:: Письменное задание A ::
Где, согласно отрывку о Пифее, автор однажды встретился с доктором Шарко?
:: Письменное задание B ::
Перепишите отрывок о Пифее, всё от «Археологические находки доказывают, что» и до «в далекой Иберии.», поменяв «Балтики» на «Северного моря».
:: Письменное задание C ::
Подхватите текст о Пифее и допишите его дальше, начиная сразу после последнего предложения.

:: Отрывок для чтения ::
>>
Вспоминаю о многочисленных беседах с ним после моего возвращения из путешествия по следам Пифея к Исландии, по Северному Ледовитому океану, а также к Фарерским островам, где я встретился однажды с доктором Шарко во время завтрака на рейде Торсхавна. Доктор Шарко вскоре погиб, когда его «Пуркуа па?» наткнулась на подводную скалу у мыса, мимо которого, быть может, проходила пентеконтера[2]2
См. словарь, помещенный в конце книги.
[Закрыть] Пифея.
Марсельцам Пифей неизвестен. О нем даже не упоминают в школах, тогда как в американских учебниках истории он фигурирует в качестве единственного великого гражданина Марселя.
Археологические находки доказывают, что у народов Севера были многочисленные контакты с эллинским миром. Знания о доримской кельтской цивилизации пополняются с каждым днем. Сейчас уже никто не удивляется, что солдаты Ариовиста в отличие от легионеров Цезаря умели писать, используя греческий алфавит.
В начале текущего столетия немецкие археологи нашли на берегах Балтики древнегреческие монеты. «Странное» сходство кельтских кувшинов и критских пифосов конца бронзового века вскоре перестало вызывать недоуменные вопросы специалистов.
Весьма плодотворные раскопки профессора Мартина Альмагро, начатые двадцать лет назад в Ампурьясе, показали, что влияние Массалии ощущалось и в далекой Иберии.
<<
:: Строки ::
>>
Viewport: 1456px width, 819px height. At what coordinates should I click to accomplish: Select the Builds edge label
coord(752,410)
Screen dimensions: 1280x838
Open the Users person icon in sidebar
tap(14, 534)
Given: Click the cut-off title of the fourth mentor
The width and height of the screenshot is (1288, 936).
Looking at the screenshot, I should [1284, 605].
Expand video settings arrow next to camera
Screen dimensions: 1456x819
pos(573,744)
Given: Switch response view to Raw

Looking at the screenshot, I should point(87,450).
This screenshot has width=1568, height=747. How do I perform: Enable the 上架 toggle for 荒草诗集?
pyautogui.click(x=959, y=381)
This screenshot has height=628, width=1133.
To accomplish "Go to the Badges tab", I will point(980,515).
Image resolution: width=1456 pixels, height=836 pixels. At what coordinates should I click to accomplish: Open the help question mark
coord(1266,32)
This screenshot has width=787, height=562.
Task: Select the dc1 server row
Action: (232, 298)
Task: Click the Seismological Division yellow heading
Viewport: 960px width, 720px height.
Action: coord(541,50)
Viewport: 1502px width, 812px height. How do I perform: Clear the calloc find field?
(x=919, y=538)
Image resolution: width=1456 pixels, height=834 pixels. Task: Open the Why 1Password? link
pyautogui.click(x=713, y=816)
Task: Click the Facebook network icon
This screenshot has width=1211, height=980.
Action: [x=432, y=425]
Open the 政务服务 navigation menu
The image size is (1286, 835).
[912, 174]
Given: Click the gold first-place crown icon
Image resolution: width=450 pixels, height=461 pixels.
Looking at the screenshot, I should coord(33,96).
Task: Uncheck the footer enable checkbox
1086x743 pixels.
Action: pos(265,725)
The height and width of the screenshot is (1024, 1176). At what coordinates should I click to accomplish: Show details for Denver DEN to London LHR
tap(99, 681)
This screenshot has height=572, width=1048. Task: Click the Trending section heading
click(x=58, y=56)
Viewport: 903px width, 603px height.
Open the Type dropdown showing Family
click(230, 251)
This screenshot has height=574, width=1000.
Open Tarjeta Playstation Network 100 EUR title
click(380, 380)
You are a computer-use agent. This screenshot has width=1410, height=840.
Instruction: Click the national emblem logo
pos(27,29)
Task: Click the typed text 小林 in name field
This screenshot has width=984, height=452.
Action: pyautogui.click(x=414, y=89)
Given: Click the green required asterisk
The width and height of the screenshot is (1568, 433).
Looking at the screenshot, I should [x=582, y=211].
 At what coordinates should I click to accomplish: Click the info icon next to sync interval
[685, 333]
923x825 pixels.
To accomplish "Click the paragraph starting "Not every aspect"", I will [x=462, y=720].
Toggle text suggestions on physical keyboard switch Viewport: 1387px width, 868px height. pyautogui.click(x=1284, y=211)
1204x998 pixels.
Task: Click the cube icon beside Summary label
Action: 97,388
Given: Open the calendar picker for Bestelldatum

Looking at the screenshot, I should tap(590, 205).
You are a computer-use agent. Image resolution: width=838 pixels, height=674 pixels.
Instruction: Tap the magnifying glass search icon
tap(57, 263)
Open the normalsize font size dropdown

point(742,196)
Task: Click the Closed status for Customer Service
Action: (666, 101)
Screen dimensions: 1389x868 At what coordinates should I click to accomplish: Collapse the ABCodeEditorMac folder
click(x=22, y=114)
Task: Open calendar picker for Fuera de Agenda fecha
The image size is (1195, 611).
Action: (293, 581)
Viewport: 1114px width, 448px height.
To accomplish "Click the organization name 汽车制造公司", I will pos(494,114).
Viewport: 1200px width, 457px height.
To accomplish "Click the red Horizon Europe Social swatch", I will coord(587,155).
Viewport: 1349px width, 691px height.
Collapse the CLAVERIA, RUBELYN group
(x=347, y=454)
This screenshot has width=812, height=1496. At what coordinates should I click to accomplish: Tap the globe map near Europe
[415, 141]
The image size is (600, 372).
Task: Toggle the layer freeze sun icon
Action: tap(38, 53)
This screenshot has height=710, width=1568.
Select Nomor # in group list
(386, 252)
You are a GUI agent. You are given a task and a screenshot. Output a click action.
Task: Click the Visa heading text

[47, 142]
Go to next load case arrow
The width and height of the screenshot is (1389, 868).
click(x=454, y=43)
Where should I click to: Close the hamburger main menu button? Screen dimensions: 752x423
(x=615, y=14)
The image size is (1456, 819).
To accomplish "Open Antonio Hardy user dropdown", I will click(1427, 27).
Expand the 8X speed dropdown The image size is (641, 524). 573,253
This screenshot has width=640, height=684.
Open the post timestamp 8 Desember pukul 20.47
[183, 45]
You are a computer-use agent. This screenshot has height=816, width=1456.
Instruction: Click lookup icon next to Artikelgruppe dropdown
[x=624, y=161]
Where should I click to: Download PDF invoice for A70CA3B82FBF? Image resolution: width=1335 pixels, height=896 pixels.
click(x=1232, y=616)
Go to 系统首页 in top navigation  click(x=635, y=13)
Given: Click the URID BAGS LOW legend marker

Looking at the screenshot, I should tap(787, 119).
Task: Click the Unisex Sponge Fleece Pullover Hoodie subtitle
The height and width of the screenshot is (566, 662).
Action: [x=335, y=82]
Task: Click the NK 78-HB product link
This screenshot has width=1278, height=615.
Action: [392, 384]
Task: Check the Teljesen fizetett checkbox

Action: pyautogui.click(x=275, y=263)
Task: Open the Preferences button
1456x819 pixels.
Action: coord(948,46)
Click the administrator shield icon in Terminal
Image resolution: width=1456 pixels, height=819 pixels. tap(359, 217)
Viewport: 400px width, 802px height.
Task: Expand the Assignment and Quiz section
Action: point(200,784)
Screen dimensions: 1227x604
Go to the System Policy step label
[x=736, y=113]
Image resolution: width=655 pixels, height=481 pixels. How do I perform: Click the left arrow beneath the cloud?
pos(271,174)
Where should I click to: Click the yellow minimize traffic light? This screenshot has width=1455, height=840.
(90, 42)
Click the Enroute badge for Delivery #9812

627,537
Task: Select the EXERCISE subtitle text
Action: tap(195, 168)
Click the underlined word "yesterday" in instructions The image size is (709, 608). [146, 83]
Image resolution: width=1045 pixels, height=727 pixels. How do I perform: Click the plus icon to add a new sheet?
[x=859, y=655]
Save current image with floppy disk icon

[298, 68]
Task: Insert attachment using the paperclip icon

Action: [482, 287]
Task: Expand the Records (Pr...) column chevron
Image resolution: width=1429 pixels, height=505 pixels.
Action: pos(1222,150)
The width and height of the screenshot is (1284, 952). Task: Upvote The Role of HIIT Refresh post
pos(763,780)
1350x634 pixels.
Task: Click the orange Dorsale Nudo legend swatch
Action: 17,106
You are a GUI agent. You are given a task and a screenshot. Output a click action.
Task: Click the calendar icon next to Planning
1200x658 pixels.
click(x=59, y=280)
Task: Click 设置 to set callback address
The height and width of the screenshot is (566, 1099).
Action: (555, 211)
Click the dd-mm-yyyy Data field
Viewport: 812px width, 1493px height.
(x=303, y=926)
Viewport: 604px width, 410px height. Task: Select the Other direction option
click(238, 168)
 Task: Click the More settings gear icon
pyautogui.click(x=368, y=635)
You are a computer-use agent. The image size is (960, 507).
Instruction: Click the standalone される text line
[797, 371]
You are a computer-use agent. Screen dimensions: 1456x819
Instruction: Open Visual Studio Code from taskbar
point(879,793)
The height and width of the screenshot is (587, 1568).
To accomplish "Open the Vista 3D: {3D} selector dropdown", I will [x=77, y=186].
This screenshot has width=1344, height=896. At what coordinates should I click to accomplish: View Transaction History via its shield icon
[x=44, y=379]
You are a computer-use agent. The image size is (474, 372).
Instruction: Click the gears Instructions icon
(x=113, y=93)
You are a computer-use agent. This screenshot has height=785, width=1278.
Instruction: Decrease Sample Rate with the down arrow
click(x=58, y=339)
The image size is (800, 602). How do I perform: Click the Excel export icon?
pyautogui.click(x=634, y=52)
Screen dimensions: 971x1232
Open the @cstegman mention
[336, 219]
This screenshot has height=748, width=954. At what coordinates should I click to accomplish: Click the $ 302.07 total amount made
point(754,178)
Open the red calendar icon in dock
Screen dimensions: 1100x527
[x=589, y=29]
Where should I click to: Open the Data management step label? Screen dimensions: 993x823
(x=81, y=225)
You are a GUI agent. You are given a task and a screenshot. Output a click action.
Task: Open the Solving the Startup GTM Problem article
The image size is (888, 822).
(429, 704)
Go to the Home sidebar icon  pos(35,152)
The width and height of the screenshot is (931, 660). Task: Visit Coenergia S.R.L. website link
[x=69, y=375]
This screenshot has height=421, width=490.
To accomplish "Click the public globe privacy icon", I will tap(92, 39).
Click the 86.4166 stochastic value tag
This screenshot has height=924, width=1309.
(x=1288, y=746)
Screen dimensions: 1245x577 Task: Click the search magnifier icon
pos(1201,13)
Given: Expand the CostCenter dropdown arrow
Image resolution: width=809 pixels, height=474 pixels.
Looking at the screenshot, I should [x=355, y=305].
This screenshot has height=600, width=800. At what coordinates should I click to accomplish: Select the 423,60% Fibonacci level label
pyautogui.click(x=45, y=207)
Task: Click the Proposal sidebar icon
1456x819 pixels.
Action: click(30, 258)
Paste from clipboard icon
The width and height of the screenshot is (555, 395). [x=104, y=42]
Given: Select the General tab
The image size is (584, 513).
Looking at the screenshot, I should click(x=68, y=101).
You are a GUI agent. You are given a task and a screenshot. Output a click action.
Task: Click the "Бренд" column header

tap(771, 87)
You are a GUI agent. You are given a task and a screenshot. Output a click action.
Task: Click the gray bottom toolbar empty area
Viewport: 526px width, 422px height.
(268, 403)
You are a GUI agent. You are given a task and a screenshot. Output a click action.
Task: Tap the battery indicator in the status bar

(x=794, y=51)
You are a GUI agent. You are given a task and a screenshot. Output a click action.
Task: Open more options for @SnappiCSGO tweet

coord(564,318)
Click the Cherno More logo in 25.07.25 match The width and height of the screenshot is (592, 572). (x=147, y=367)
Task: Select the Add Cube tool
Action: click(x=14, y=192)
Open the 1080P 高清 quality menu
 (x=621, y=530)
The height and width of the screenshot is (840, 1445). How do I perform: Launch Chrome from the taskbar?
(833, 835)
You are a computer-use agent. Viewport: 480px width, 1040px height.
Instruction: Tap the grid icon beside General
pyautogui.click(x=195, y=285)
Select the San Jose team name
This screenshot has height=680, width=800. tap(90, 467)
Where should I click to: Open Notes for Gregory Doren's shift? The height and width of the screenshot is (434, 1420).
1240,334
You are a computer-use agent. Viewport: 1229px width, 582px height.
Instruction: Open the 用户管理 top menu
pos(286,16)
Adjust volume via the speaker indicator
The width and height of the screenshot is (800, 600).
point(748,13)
<<
:: Ответ на задание A ::
На Фарерских островах, во время завтрака на рейде Торсхавна.

:: Ответ на задание B ::
Археологические находки доказывают, что у народов Севера были многочисленные контакты с эллинским миром. Знания о доримской кельтской цивилизации пополняются с каждым днем. Сейчас уже никто не удивляется, что солдаты Ариовиста в отличие от легионеров Цезаря умели писать, используя греческий алфавит.
В начале текущего столетия немецкие археологи нашли на берегах Северного моря древнегреческие монеты. «Странное» сходство кельтских кувшинов и критских пифосов конца бронзового века вскоре перестало вызывать недоуменные вопросы специалистов.
Весьма плодотворные раскопки профессора Мартина Альмагро, начатые двадцать лет назад в Ампурьясе, показали, что влияние Массалии ощущалось и в далекой Иберии.

:: Ответ на задание C ::
В 1942 году немцы снесли многие кварталы Старой гавани, что позволило начать раскопки в Марселе. После войны, когда приступили к реконструкции города, были найдены остатки греческих и римских построек. Будучи археологом-наблюдателем от дирекции Музея древностей, я видел, как из земли извлекались гончарные изделия, которых мог касаться Пифей; медные гвозди и свинцовые пластины указали местоположение верфей, а неподалеку от фонтана агоры, в месте, и сегодня известном под названием Греческого пляжа, были обнаружены сваи эстакад – они-то и всколыхнули мое воображение, и я мысленно увидел корабль мореплавателя, пришвартованный носом к берегу, перед тем как отправиться на ходовые испытания и в свое чудесное путешествие. Остатки греческого театра, ионическая капитель храма Артемиды, множество глиняных черепков с рисунками, лампы, кубки – все это позволило живо представить облик путешественника и ту отдаленную эпоху.
Два года назад в городе Вик (Бургундия) было найдено захоронение молодой кельтской принцессы – в могиле лежали великолепный бронзовый кубок уникальной работы и афинские гончарные изделия.
Так прояснялись для меня стоянки, маршруты, цели путешествия.
Янтарь Балтики и таинственный орихалк украшали изделия и жилища эллинов. Корнуэлльское олово попадало в Грецию из Массалии, куда доставляли его караваны, шедшие через страну кельтов. Естественно, архонты города стремились сократить время доставки и связанные с ней расходы.
Но в середине IV века до н. э. карфагеняне держали Столпы Геракла (ныне Гибралтарский пролив) в своих руках, закрыв проход эллинским, и в частности массалийским, судам. Любой корабль, не принадлежавший пунам, безжалостно пускался на дно. Таким образом, греческим и римским торговцам путь на запад, в океан, был закрыт, и их торговля ограничивалась пределами Внутреннего моря. Поэтому понятен интерес массалийских архонтов и тимухов к восточному пути.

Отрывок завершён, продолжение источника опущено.